* [Exercise details] Write only the number of lines in the entries that hold the string "computer".

(Source data)

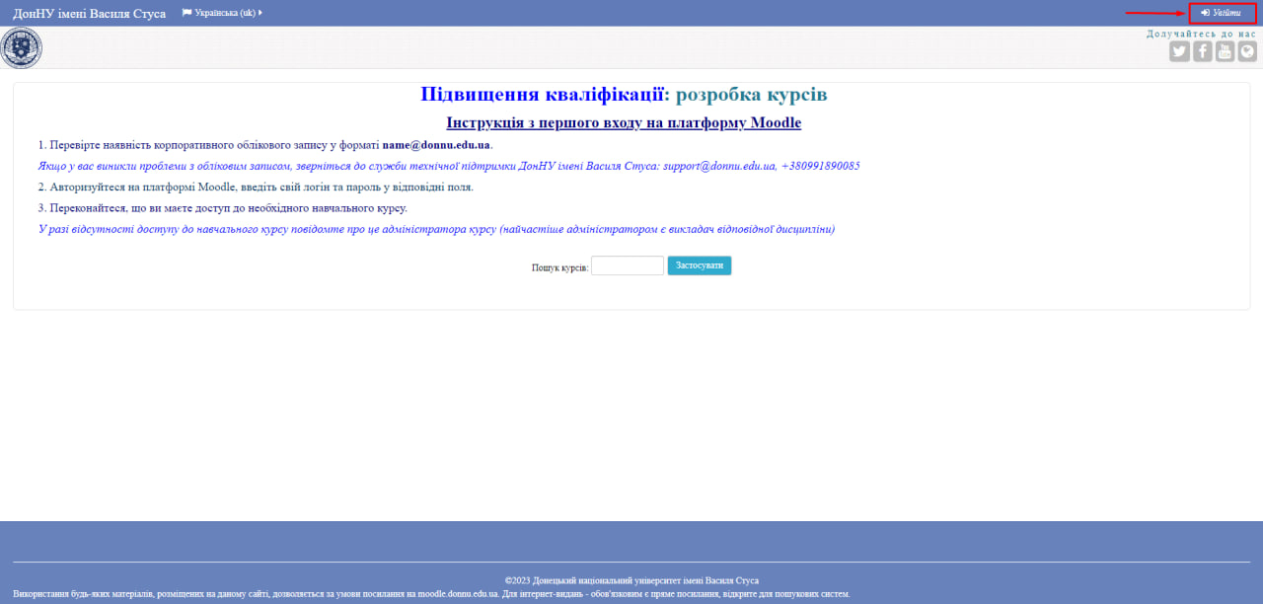Click the Долучайтесь до нас caption
1263x604 pixels.
click(1201, 34)
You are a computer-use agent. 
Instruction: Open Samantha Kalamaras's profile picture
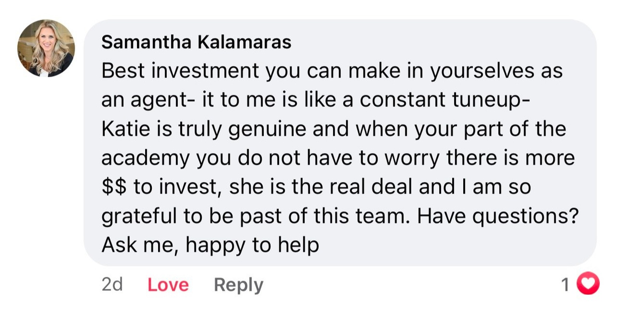(46, 48)
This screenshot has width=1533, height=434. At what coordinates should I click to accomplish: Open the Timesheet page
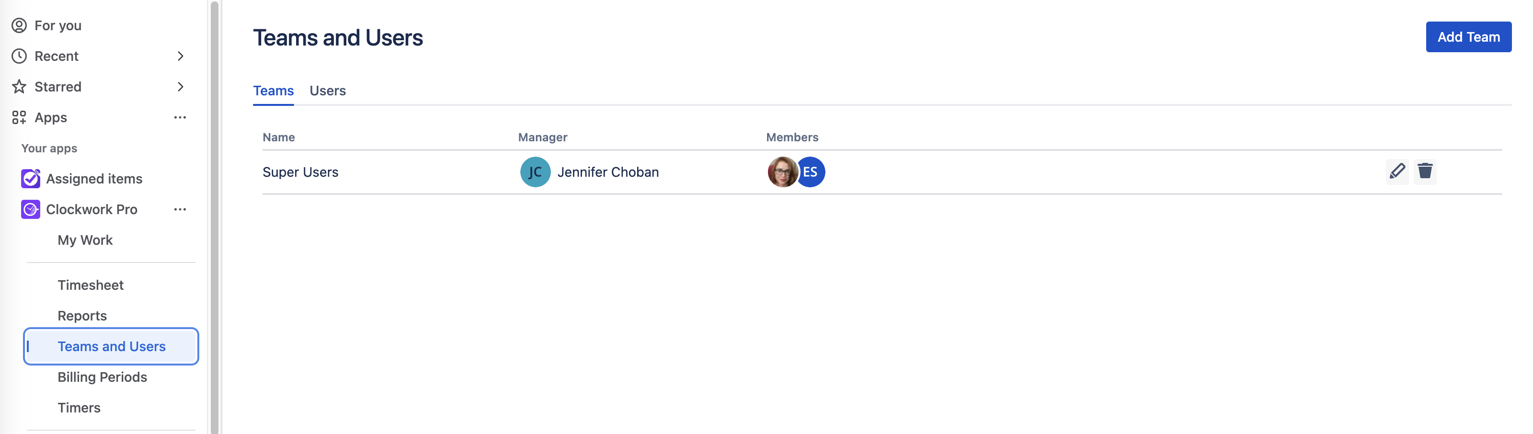click(90, 285)
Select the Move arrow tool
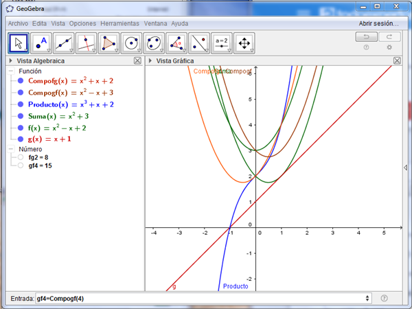The width and height of the screenshot is (412, 309). pos(19,43)
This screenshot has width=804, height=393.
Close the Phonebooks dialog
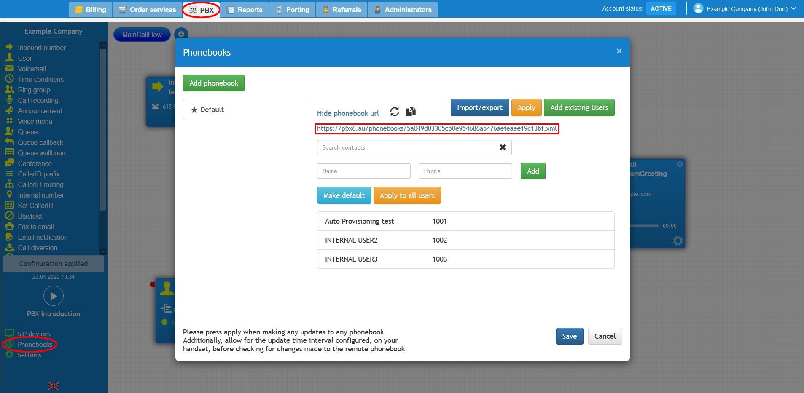click(619, 51)
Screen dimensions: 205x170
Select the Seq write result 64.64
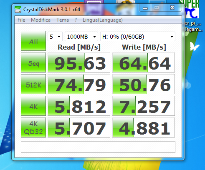tap(144, 63)
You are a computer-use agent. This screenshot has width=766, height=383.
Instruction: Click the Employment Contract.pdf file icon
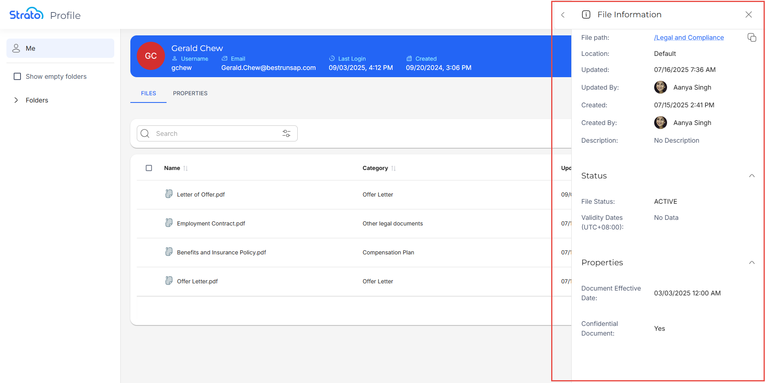point(169,223)
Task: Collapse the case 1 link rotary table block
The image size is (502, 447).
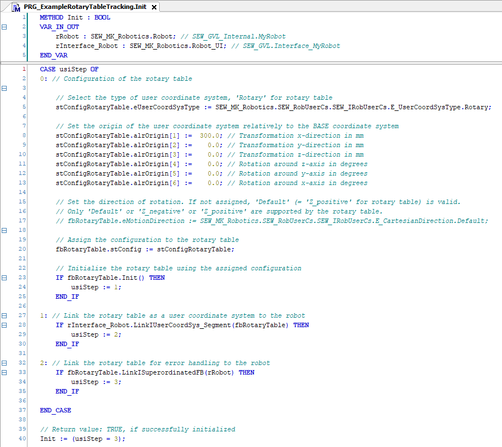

(End Source data)

* [Problem solution] 2